> [Assignment]: Leave the pictures out and reproduce, exactly, the lines from the one with "At what coordinates should I click to accomplish: Remove" through the end of the entries below.

(Stored records)
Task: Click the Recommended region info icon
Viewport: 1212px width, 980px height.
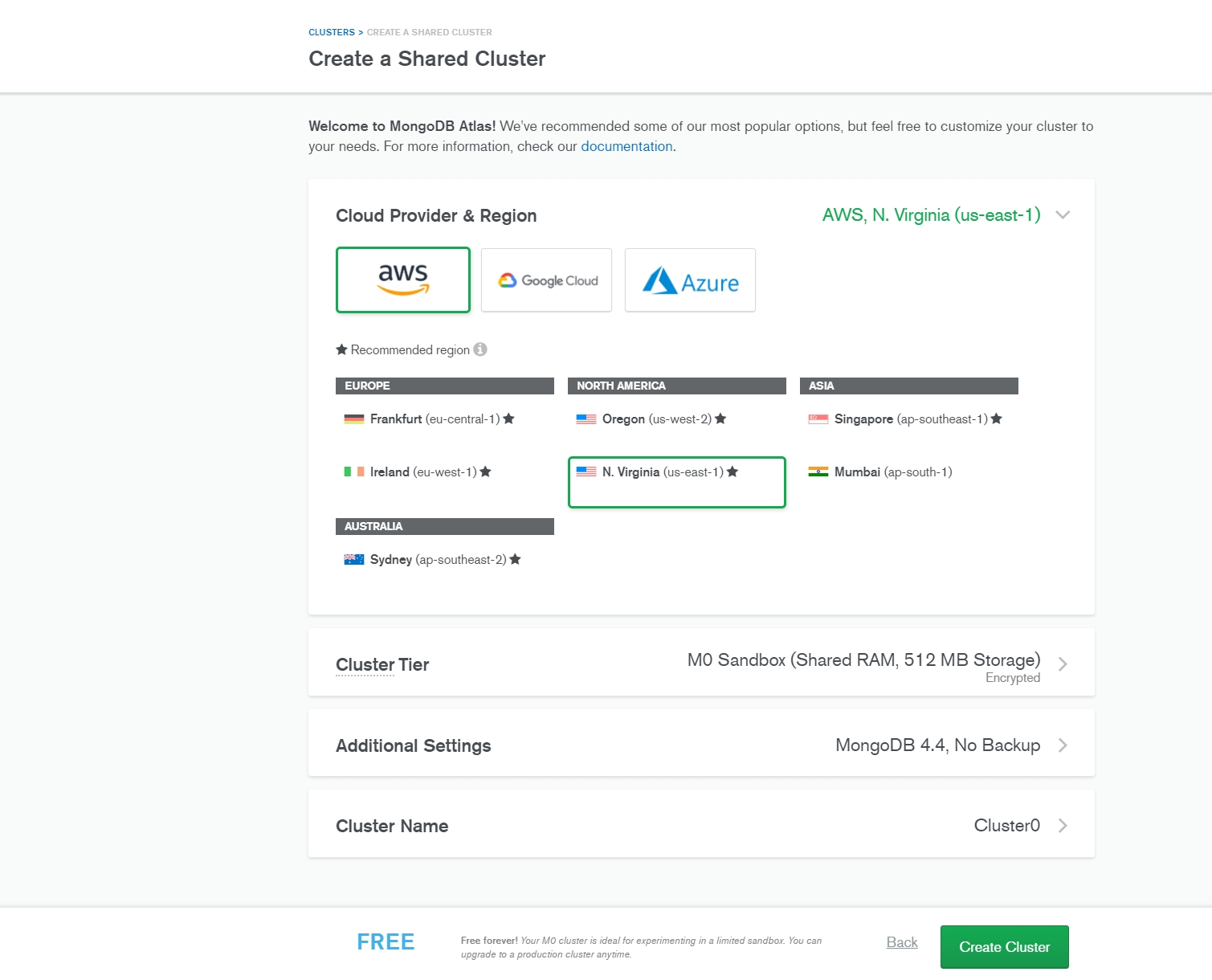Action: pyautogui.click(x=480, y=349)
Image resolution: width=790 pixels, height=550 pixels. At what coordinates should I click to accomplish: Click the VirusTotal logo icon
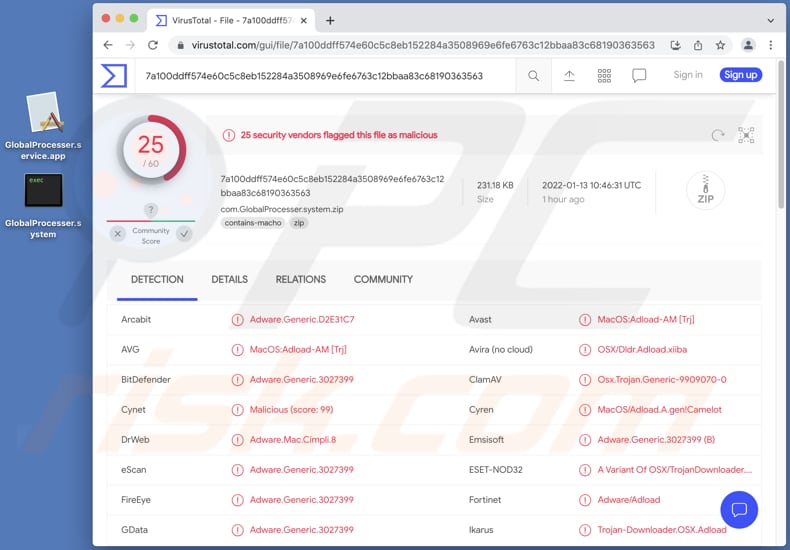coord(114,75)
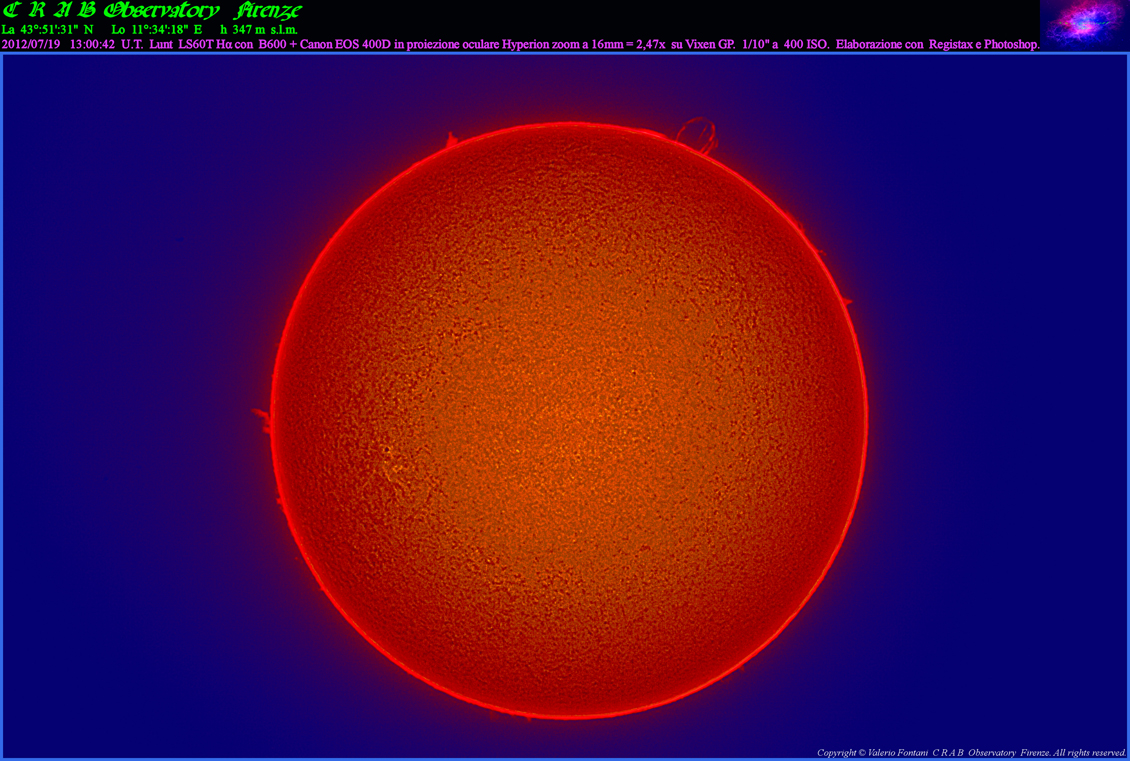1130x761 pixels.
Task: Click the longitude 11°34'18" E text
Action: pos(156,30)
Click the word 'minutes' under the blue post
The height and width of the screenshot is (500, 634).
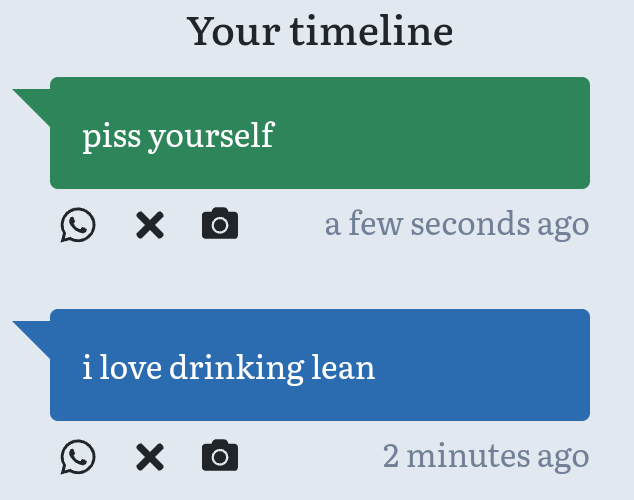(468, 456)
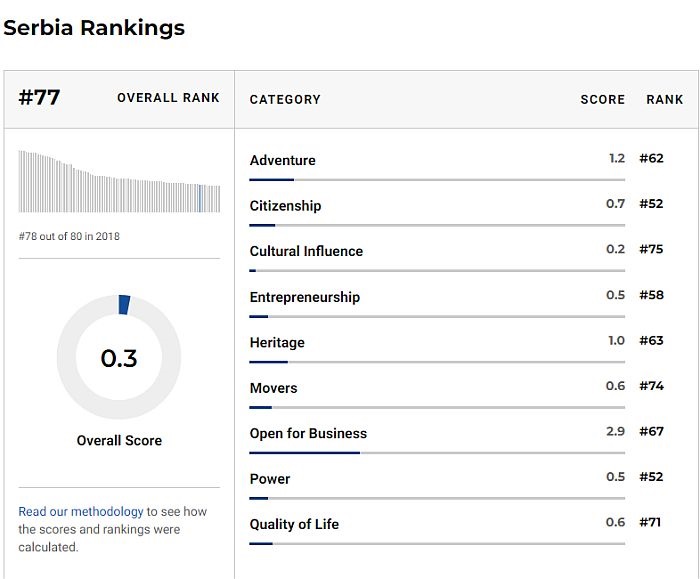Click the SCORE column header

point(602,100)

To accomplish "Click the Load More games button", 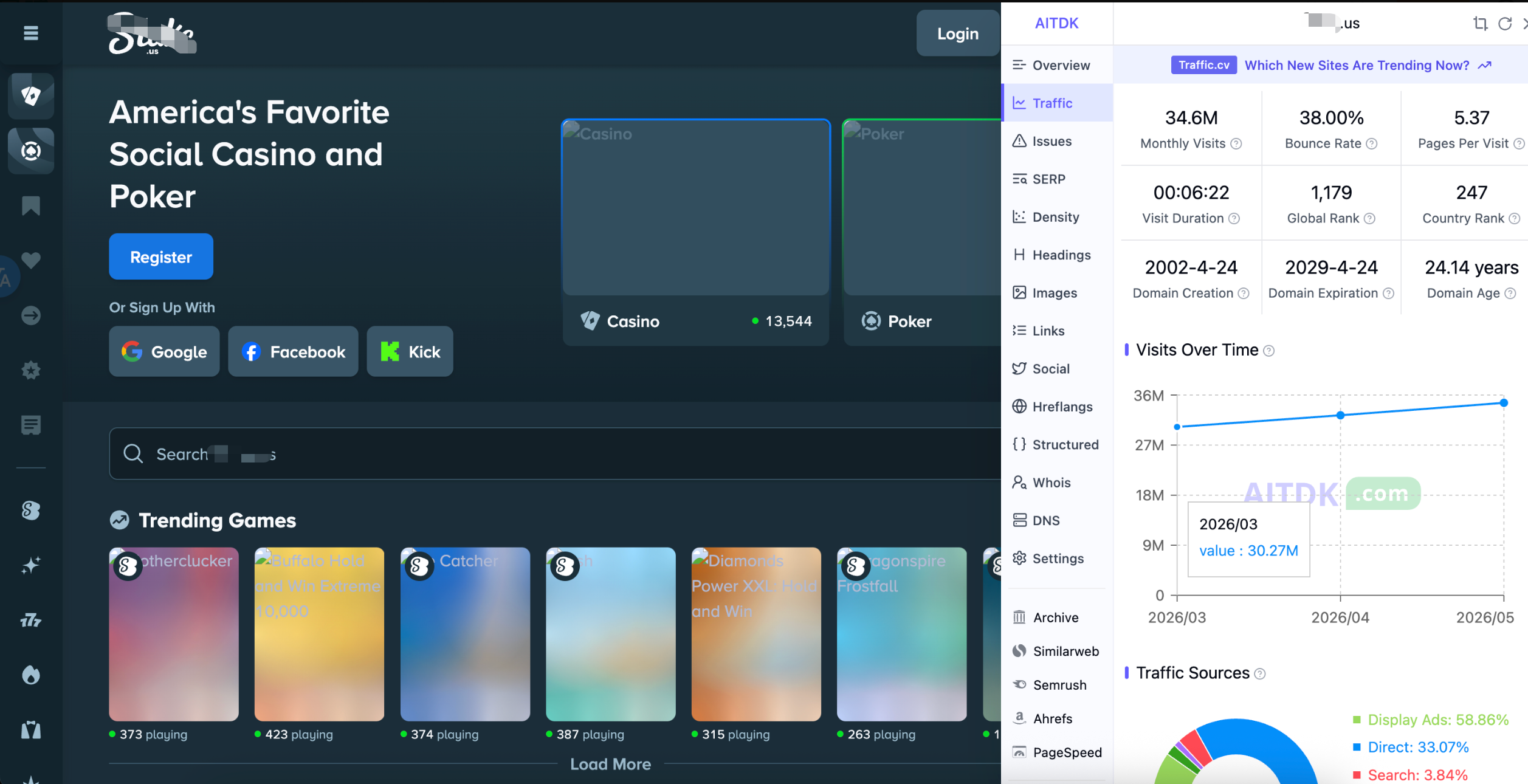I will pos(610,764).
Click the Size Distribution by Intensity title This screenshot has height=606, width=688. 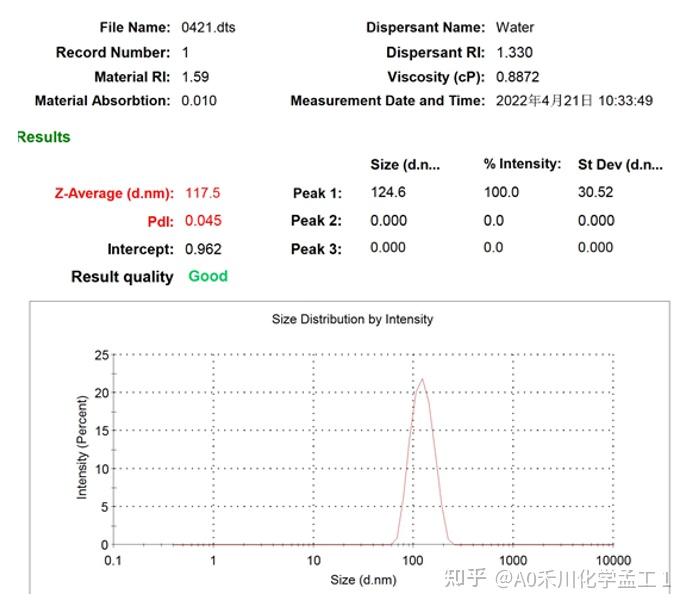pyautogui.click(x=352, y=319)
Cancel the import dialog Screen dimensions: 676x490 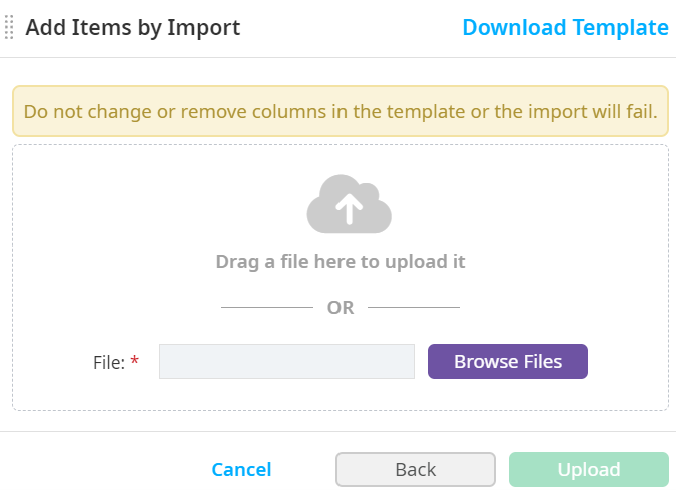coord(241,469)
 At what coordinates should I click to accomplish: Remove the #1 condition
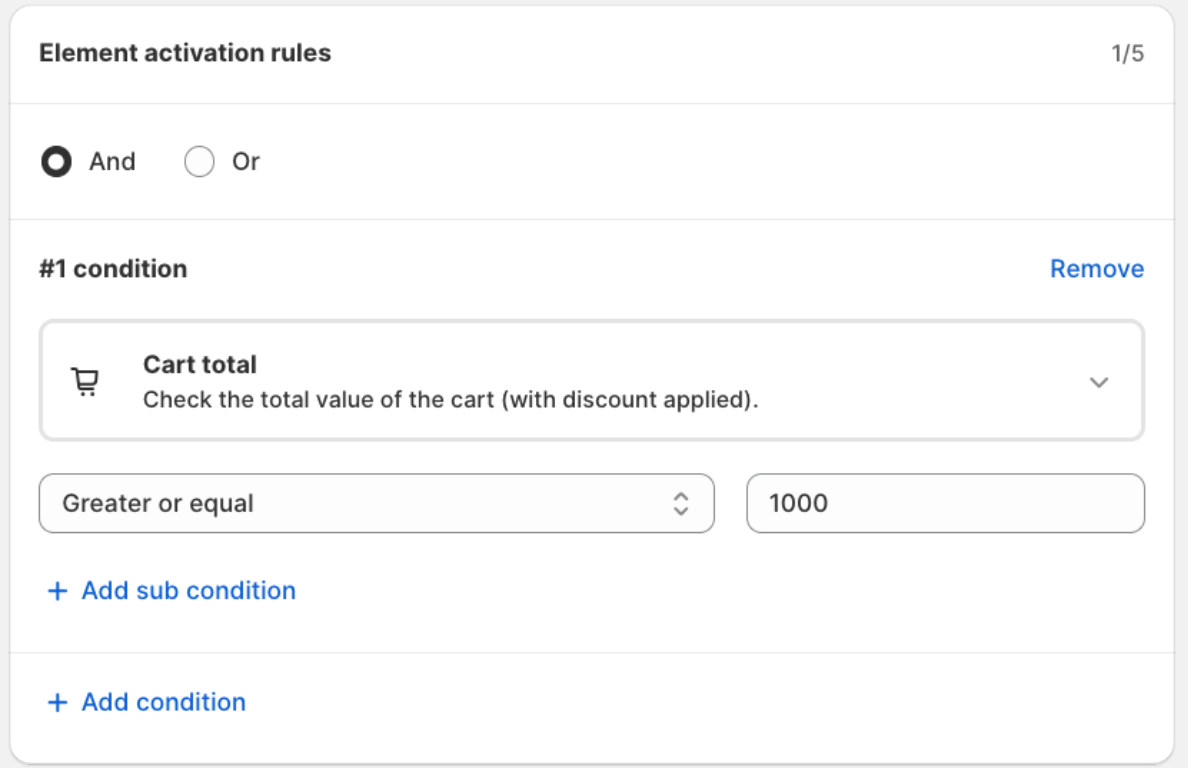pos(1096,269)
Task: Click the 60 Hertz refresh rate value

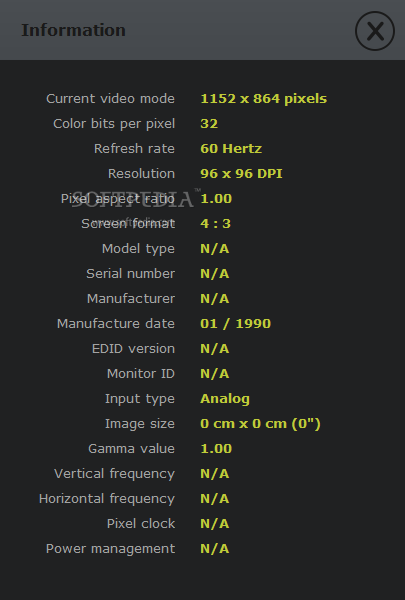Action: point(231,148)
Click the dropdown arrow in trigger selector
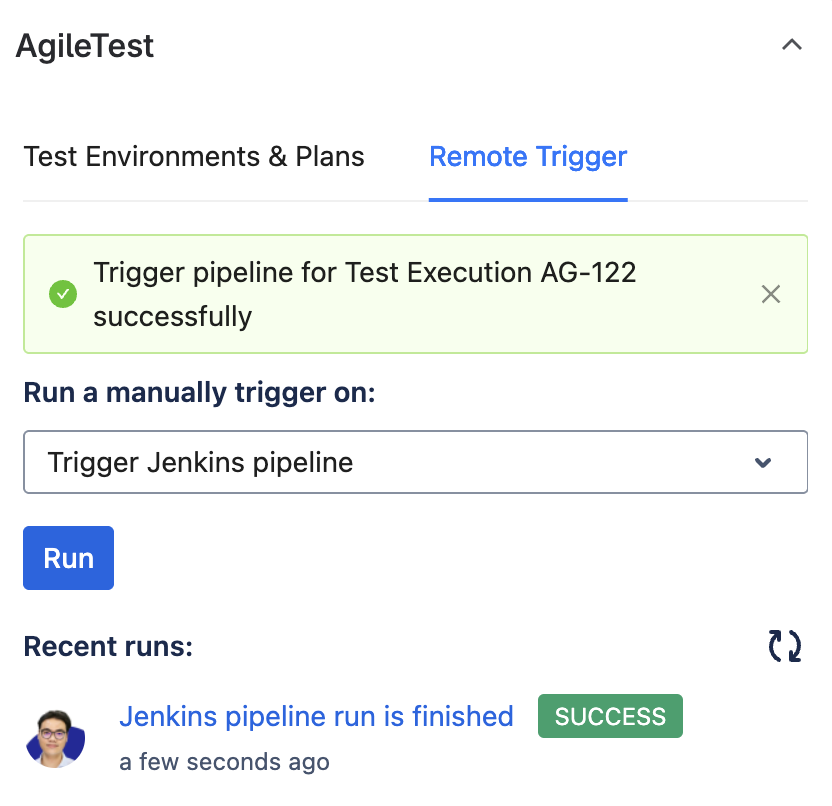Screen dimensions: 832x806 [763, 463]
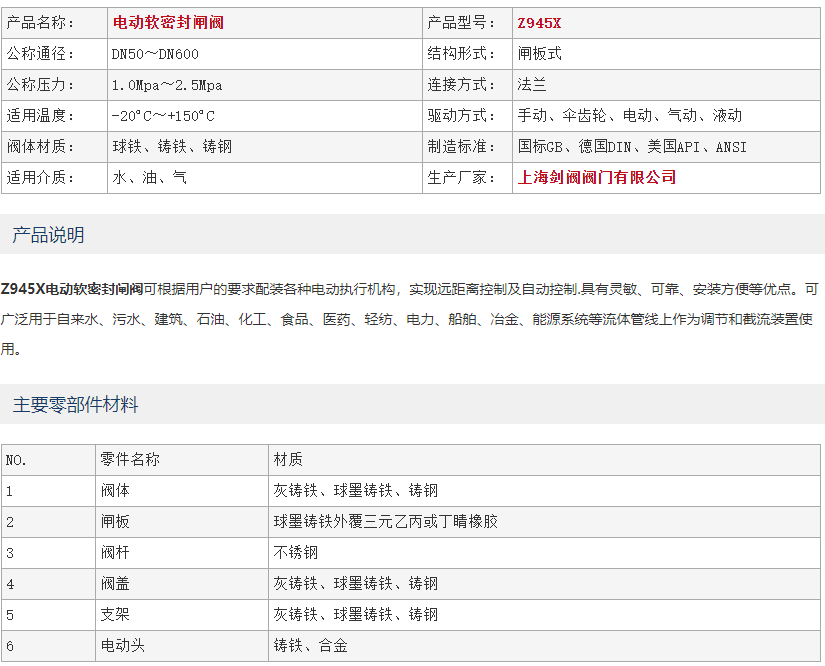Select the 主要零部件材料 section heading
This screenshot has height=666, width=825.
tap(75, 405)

> [Written solution]:
 At what coordinates should I click to accomplish: Remove the #1 condition
pos(1096,269)
Task: Click the 60 Hertz refresh rate value

Action: point(231,148)
Click the dropdown arrow in trigger selector
Screen dimensions: 832x806 [763, 463]
Select the 主要零部件材料 section heading
This screenshot has height=666, width=825.
tap(75, 405)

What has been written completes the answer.